The Web Services Interoperability Organization (WS-I) on Tuesday announced availability of the WS-I Basic Profile Working Draft, which features specifications and guidelines for developing interoperable Web services.
The Basic Profile consists of implementation guidelines recommending how a set of core Web services specifications, including SOAP 1.1, WSDL 1.1, UDDI 2.0, XML 1.0, and XML Schema, are to be used for developing interoperable Web services.
The WS-I Basic Profile Working Group is seeking public feedback on the draft, with plans to release a final version in early 2003.
“The Basic Profile is the first deliverable from the WS-I and it’s essentially a set of guidelines for people building Web services applications to follow to make their applications interoperable,” said Steven VanRoekel, director of Web services marketing at Microsoft, in Redmond, Wash., and a member of the WS-I marketing committee.
WS-I is looking to follow up on work being done at standards bodies such as OASIS (Organization for the Advancement of Structured Information Standards) and W3C (World Wide Web Consortium) and bring Web services interoperability to fruition, VanRoekel said. “We’re looking to take work from standards bodies downstream,” he said. “We coalesce [standards] into a way to build applications that are interoperable.”
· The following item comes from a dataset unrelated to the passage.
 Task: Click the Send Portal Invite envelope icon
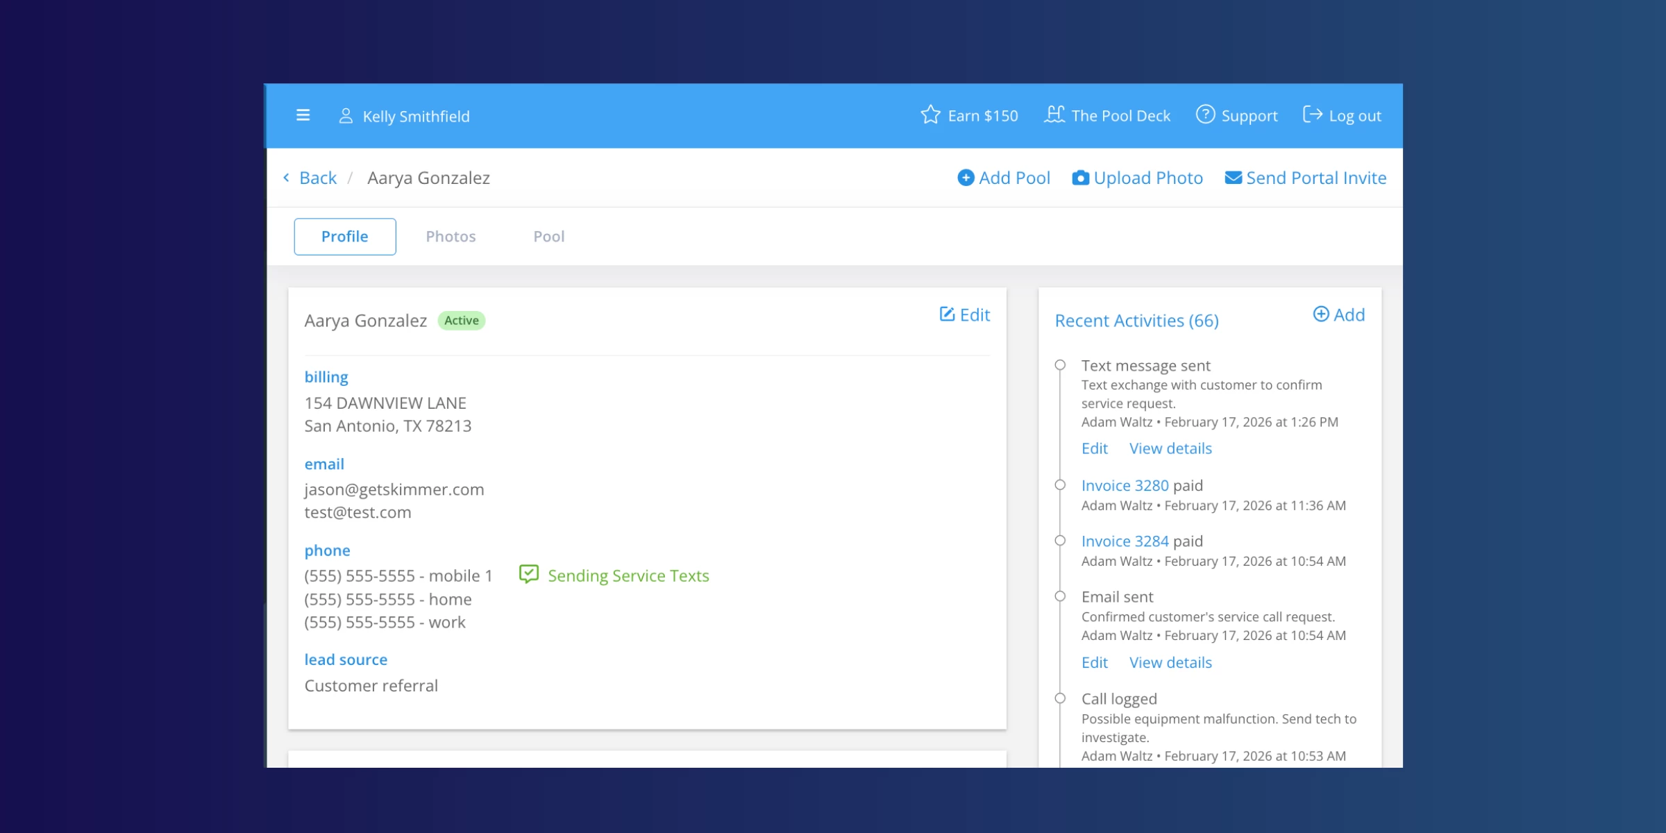coord(1233,178)
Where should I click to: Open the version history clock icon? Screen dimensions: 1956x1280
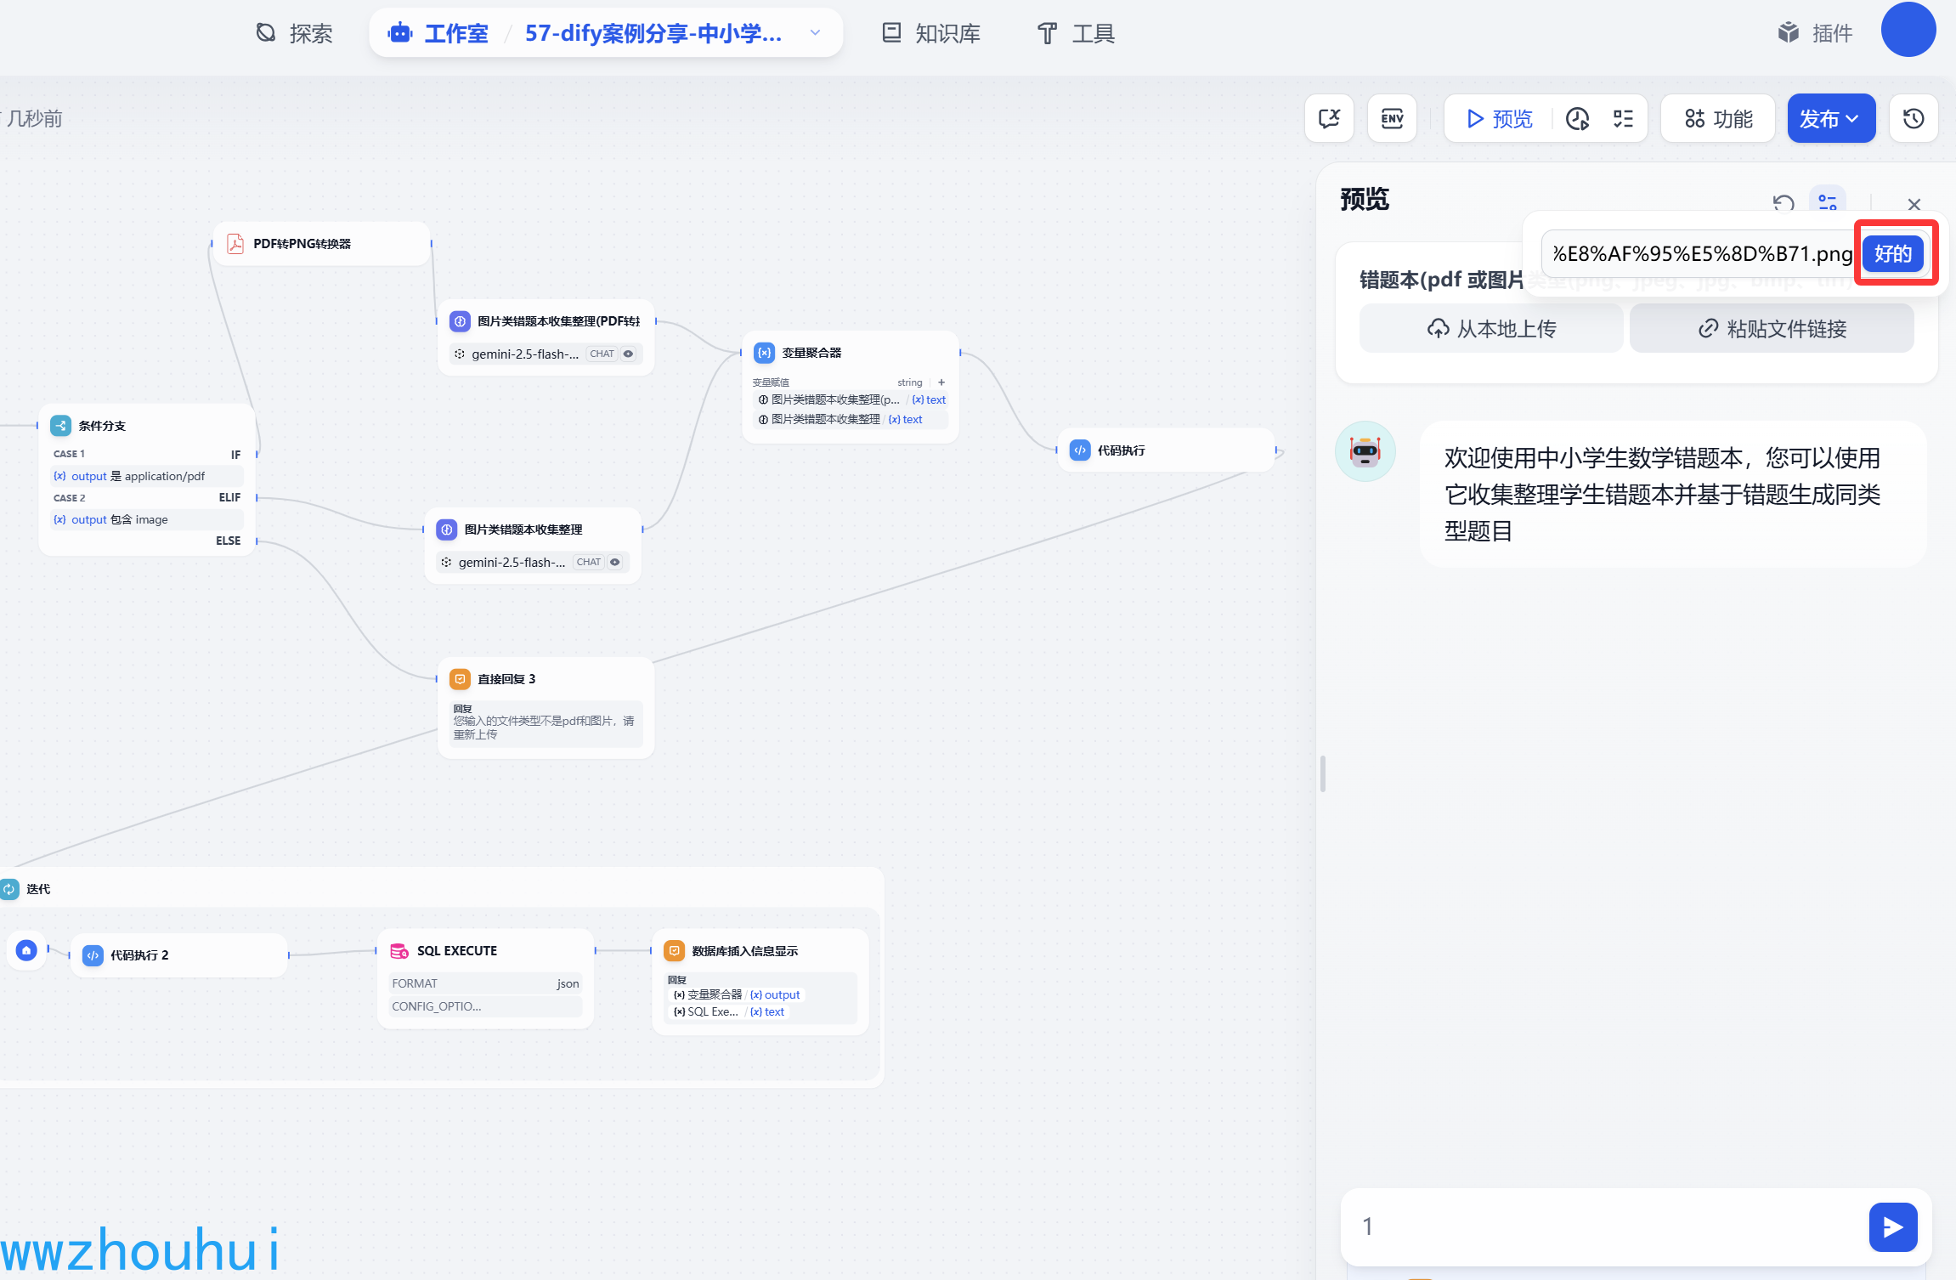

Component technologies are found within the scope of the Basic Profile for messaging, description, discovery, and security. Messaging is defined as the exchange of Web protocol elements, usually over a network, while description involves the enumeration of messages associated with a Web service and implementation details. Discovery includes metadata that enables advertisement of a Web service’s capabilities, while security is intended to provide integrity, privacy, authentication, and authorization.
The security element of the profile describes Secure HTTP, for example, but not the proposed WS-Security standard from OASIS, VanRoekel said. “We’re just not there yet. You have to solve the foundational issues first,” said VanRoekel.
In addition to the Basic Profile, WS-I by the end of the year plans to release early versions of testing tools, use cases and usage scenarios, and sample applications pertaining to Web services and the Basic Profile.
WS-I was formed in February to promote consistent and reliable interoperability among Web services across platforms, according to WS-I. Among members are IBM Corp., Microsoft Corp., and BEA Systems Inc. Sun Microsystems Inc. last week announced intentions to join the organization.